Adverse Interest Definition and Legal Meaning
On this page, you'll find the legal definition and meaning of Adverse Interest, written in plain English, along with examples of how it is used.
What is Adverse Interest?
n. the latin ‘alter ego’ stands for ‘other I’. It is used to mean another self or a second personality within a person. Legally it is used to refer to some entity set up to act in the name of another person or corporation in legal matters. It is usually used as a cover to save the defendant from disgrace or to save some firms’ reputation. Proving the use of alter ego would be a case of piercing the corporate veil in order to obtain a judgment against the principals or the individuals behind the alter ego, instead of the corporation/firm itself.
History and Meaning of Alter Ego
The term "alter ego" is of Latin origin and means "second self". Legally it refers to an entity created to act on behalf of another individual or corporation in legal matters. This could be used to protect the principal from personal liability or to protect the reputation of a firm. It can also be used as a cover-up to save the defendant from disgrace. Proving the use of alter ego involves piercing the corporate veil in order to get a judgment against the individuals or principals behind the alter ego.
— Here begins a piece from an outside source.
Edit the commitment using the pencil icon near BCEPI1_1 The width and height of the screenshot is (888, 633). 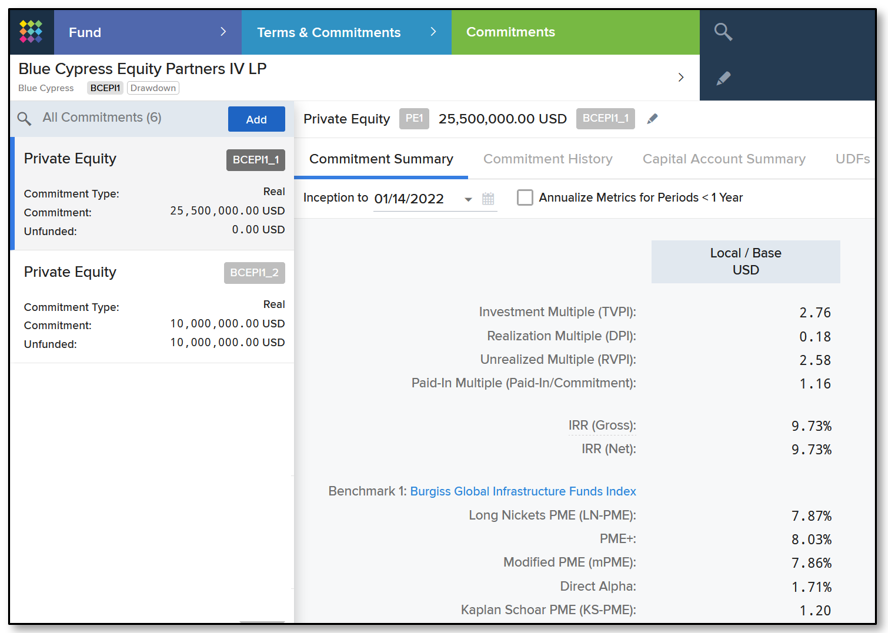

The concept of alter ego in law is closely related to the "piercing the corporate veil" doctrine. This means a plaintiff is allowed to bypass the limited liability protection that corporations generally provide and go after individual shareholders, directors, or officers. Piercing the corporate veil is only allowed under certain circumstances, and the criteria vary from state to state.
Examples of Alter Ego
- In a lawsuit against a corporation that was found to be a mere shell for the sole purpose of avoiding taxes, the court allowed the piercing of the corporate veil and the shareholders were held personally liable for the debt.
- A man who owned several companies set up a new entity in the name of his wife to escape personal liability. The court deemed it an alter ego and held him personally responsible for the judgment.
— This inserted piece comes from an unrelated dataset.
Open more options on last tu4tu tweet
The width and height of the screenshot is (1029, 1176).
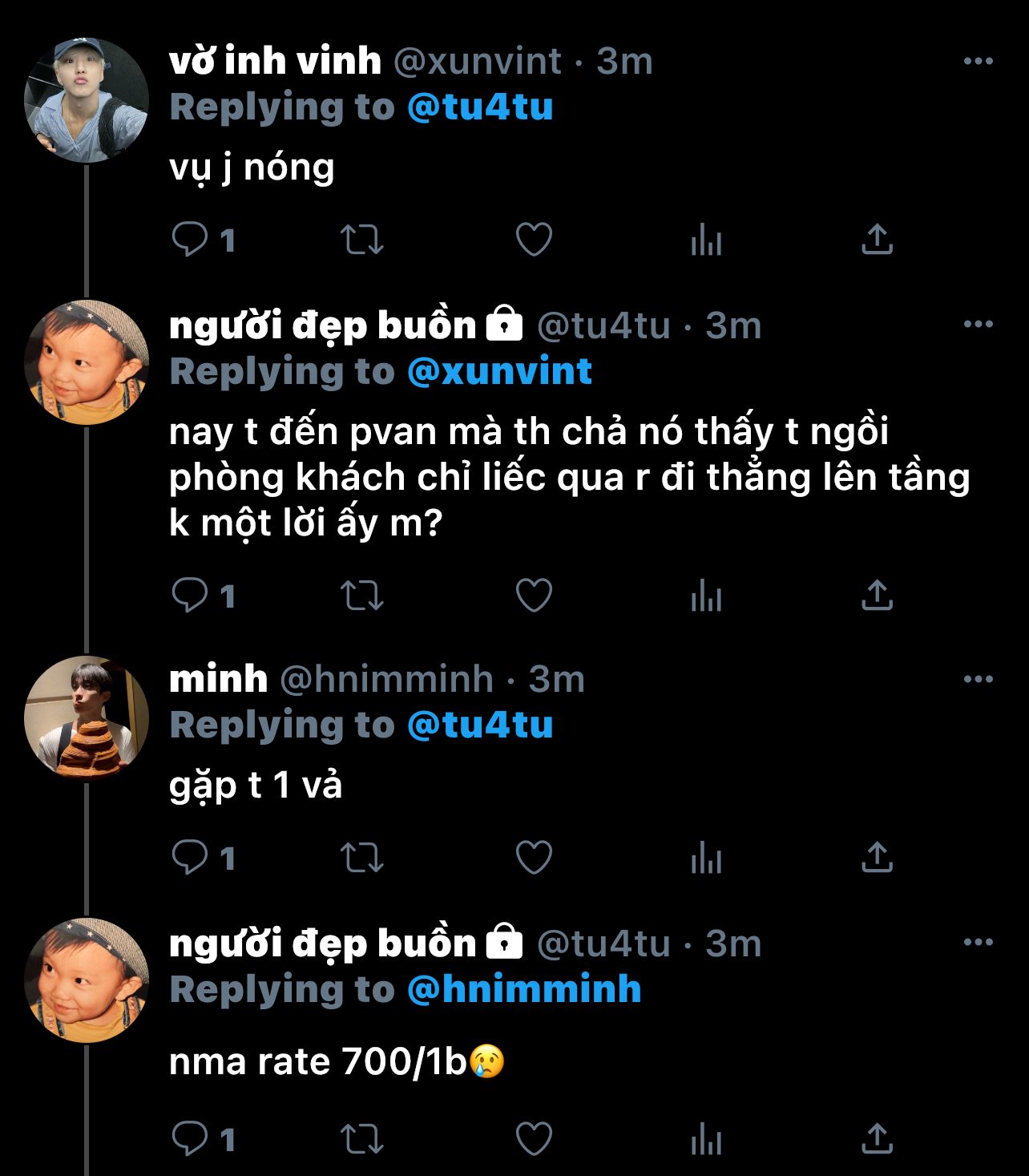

- In a case where a landowner set up a corporation to lease his property to another corporation at an extremely high rate to avoid foreclosure, a court held that the two corporations were alter egos, and both were held liable for the debt.
Legal Terms Similar to Alter Ego
- Piercing the Corporate Veil - a legal doctrine used to remove the protection of limited liability for a corporation and hold the individuals behind it liable.
- Veil Piercing - a term used interchangeably with piercing the corporate veil to describe the legal method for reaching the shareholders or owners of a corporation to hold them responsible for the corporation's debts.
- Corporate Shield - the doctrine that provides a corporation limited legal liability, allowing shareholders to not be held responsible for the corporation's liability.